Did you know you may have an undiagnosed condition?
It’s one that tens of millions of other people the world over suffer from too. It’s not diabetes. Nor is it high blood pressure. Or any stress related maladies. It’s repetitive self-sabotage syndrome.
You’ve not heard of it before? Well before you go checking out symptoms on Google there’s a reason you’ve not have come across it previously. I made it up! The name that is, not the actual ‘condition’.
Self-sabotage shows up when we reach a point of attempting to be better or happier, richer or re-visiting a scenario that we failed at or upset us before. Rather than soar and excel, we unconsciously (i.e. we’re not fully aware that we do it) trip ourselves up. This can be through poor self talk telling us not to bother. It can be through reminding ourselves how badly it went before. Or the classic sign of self-sabotage -procrastination. Ah, got it now??
Yep, we’ve all put the blocks on ourselves at one time of other. Even Tom Cruise has.
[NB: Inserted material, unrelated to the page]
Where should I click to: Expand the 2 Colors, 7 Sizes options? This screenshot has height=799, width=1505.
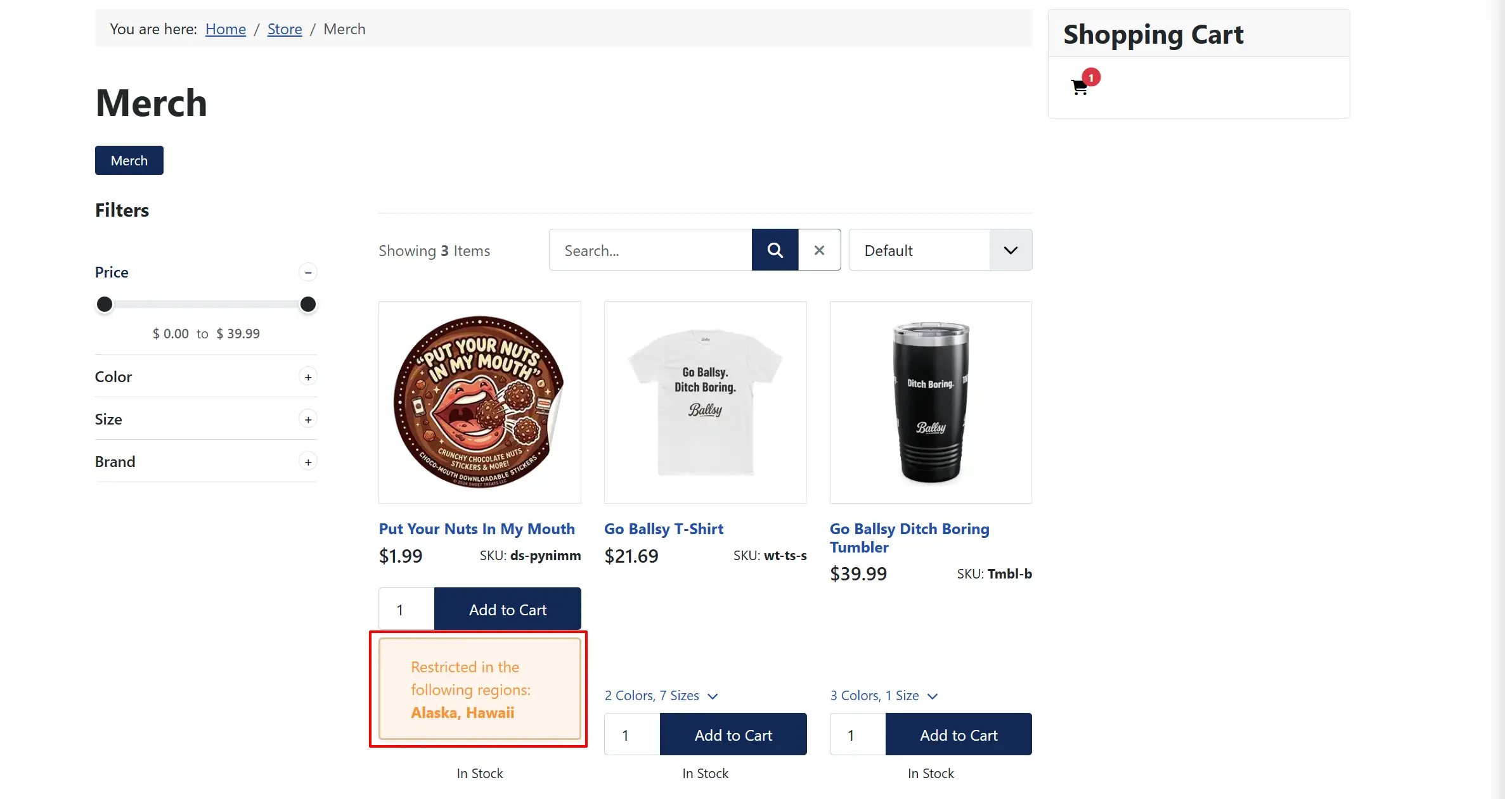(x=661, y=696)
Well kinda.
A trickle to a flood.
Cole Trickle is an up and fast coming young NASCAR driver. His career is on the up until one day at Daytona he is involved in a serious racing crash. When his racing adversary and now friend Rowdy Burns is then also found to need brain surgery Cole re-evaluates his racing.
He is given a chance to get in a car again but he’s a shadow of the old fearless kid who won races such a short time before. After one race where he retired the car, his chief car builder Harry sees that Trickle deliberately blew the engine. His accident and his pal’s health worry got in his head. He self-sabotaged himself.
But you see, as in this film, life often makes us face ourselves again. In his final chance race at the Daytona 500, Cole is trailing last. His short career seems over. Then there is a big smash on a turn, exactly like the time he was hospitalised in the same such incident. Cole slows down, the self-sabotage begins. But Harry breaks into his head space and tells him he can do it, he can get through this.
Cole listens and trusts, and powers up and through the wreckage, and defeats his demons. He goes on to take victory. I know it was only acting from Tom Cruise, but the manner in how he played that character, I’m sure he has suffered from self-sabotage himself in the past. Yes, really!!!
Maybe you are beginning to recognise it in yourself now?
In your mind how the past keeps coming back to haunt you in certain situations? Or that your business ideas or big plans never seem to get off the drawing board again and again?
It feels like a mountain to climb to get anywhere. But YOU are that mountain!!
The Mountain is you.
The art of self-sabotage is one many of us have perfected.
So adept are we at it that we put ourselves in situations that look like mountains to get out of. We end up stuck, blocked, isolated, alone, or trapped and blame it on these very mountains holding us where and how we are. But, WE are the mountains. We are the very thing in our way.
In her ground breaking book about this, ‘The Mountain is You’, Brianna Wiest reveals all the schemes and thoughts we construct to then pretend we would move forwards, upwards, into money, into love, and into freedom if we didn’t have too much to climb to get there.
She magnificently wrote, ‘ The mountain is often less a challenge in front of us as a problem within us’, and that, ‘There is nothing holding you back in life more than yourself’.
Where Cole Trickle destroyed the engine to avoid facing an old fear, we do the same through inner beliefs and insecurities that rise up like Everest.
- We start a business idea but leave it sitting there because we think we are not good enough to make it work. Or that being successful means things can only go downhill from there.
2. We don’t have any true committed relationships because once we get close to a partner they will see we are flawed and not worth loving.
3. We don’t allow ourselves to ever explore having more money because we have the warped idea that wealthy people are hated and users.
Recognise some of these echoed in your repeat struggles? Now you can perhaps start to see that the only thing keeping you from you desire is your self-sabotage hijacking it.
No rock, no hard place.
In each occasion of our own just like those above (read Brianna’s book to discover yours!!), we open up our inner mountain and stick it slap bang in our face. We can no longer walk our path, or win our race be that to be an artist or to win Daytona. I’m asking you now to face your self-sabotage skills and finally see when and where you have always used it. Your missing career, life partner, financial success etc will be where to find it. Where you always put it when a shining life can be won. Your mountain instead of your mojo!
Just make sure you don’t end up like Cole with a glittering future ahead of him but so held back by what’s in his head he says, ‘You got me here, now what?’ Don’t be someone who blames everything and everyone else any more. Don’t look up at mountains that are not there.
It’s time to no longer be stuck between a rock and a hard place.
References – Days of Thunder – Paramount Pictures 1990.
The Mountain is You – Brianna Wiest – Thought Catalog Books.